**Problem**
Copy out all lines of the records in which the word "computer" appears.
__________
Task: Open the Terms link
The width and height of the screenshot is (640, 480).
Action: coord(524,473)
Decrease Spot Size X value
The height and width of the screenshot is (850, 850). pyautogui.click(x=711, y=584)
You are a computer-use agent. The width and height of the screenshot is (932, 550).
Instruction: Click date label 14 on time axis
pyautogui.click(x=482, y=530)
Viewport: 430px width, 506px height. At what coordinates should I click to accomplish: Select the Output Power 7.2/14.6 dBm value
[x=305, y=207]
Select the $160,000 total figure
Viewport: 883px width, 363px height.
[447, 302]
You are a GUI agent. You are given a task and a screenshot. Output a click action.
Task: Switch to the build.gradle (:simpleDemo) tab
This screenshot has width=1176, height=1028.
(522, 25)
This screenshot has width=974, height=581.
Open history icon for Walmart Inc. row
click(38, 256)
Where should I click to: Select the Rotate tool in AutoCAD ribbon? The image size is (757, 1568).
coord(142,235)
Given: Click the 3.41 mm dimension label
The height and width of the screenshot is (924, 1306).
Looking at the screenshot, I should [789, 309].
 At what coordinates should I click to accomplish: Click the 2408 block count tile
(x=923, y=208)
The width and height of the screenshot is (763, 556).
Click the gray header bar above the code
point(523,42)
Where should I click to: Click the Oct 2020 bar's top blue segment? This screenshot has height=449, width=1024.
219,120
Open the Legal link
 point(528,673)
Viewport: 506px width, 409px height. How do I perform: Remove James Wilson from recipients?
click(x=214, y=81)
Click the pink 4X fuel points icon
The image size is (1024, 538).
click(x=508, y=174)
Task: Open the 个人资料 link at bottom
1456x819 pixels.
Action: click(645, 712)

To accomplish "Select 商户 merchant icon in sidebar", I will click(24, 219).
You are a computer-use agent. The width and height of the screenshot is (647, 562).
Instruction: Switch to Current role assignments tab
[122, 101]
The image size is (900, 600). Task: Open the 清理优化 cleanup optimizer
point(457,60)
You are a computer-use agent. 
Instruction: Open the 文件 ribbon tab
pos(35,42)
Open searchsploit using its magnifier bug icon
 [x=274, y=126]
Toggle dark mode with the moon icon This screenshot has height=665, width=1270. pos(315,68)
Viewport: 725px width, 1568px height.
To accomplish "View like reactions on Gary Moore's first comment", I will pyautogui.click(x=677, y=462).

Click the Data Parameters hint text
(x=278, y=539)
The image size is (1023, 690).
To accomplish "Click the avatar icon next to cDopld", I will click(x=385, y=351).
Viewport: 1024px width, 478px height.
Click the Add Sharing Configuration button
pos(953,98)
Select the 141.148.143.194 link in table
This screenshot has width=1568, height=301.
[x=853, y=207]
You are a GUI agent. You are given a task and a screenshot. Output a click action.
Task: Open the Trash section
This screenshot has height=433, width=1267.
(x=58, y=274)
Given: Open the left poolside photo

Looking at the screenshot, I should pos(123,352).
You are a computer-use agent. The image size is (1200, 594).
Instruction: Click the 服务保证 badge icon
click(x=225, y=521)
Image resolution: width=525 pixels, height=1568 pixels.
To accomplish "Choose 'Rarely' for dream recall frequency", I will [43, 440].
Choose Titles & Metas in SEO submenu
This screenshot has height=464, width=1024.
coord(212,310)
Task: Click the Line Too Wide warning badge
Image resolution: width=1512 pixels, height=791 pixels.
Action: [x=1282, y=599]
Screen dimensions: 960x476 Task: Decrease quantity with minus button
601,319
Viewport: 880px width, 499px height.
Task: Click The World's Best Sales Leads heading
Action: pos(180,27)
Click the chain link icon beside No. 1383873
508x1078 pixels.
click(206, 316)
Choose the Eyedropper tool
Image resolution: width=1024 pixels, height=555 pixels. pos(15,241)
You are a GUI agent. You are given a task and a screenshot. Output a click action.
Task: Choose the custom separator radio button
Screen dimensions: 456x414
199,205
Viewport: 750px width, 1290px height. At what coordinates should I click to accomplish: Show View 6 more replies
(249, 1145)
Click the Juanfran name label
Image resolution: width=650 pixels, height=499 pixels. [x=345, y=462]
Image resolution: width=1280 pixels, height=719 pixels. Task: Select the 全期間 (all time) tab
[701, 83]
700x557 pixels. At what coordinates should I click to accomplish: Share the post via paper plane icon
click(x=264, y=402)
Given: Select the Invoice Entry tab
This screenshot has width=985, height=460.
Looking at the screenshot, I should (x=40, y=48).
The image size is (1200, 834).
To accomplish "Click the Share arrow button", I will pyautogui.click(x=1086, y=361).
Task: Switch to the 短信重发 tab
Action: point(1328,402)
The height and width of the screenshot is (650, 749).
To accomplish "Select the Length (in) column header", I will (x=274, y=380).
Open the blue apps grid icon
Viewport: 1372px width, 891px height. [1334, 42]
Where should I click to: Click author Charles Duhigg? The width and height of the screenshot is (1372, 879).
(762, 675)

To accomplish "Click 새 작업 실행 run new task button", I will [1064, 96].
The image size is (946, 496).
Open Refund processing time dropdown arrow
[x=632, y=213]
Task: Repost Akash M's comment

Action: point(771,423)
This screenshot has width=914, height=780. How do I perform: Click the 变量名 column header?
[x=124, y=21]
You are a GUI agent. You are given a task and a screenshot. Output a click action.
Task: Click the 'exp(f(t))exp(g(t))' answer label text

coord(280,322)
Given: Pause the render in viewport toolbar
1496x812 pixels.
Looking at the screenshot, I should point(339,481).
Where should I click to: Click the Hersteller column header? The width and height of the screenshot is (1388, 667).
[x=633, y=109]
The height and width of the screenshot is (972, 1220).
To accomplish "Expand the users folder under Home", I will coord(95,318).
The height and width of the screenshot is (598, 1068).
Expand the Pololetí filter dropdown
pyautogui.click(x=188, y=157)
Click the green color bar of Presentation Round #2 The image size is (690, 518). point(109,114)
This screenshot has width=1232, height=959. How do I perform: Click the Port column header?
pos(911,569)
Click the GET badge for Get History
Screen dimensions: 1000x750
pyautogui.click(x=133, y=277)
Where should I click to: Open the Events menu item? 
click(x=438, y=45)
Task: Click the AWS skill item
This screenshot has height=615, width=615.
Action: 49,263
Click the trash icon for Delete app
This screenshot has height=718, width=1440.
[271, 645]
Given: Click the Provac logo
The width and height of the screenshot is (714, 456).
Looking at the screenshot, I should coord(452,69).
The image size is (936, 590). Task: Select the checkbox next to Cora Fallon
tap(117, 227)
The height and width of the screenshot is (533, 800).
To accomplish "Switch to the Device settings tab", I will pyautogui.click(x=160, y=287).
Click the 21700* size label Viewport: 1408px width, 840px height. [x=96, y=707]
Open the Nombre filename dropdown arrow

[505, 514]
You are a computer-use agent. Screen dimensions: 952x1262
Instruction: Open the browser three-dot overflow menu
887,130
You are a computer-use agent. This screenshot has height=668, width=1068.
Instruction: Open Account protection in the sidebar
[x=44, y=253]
__________
**Problem solution**
You are a computer-use agent. The width and height of the screenshot is (932, 550).
You are a computer-use agent. The width and height of the screenshot is (647, 562).
You are a computer-use agent. 
You are a computer-use agent. The image size is (1200, 594).
You are a computer-use agent. Screen dimensions: 952x1262
You are a computer-use agent. This screenshot has height=668, width=1068.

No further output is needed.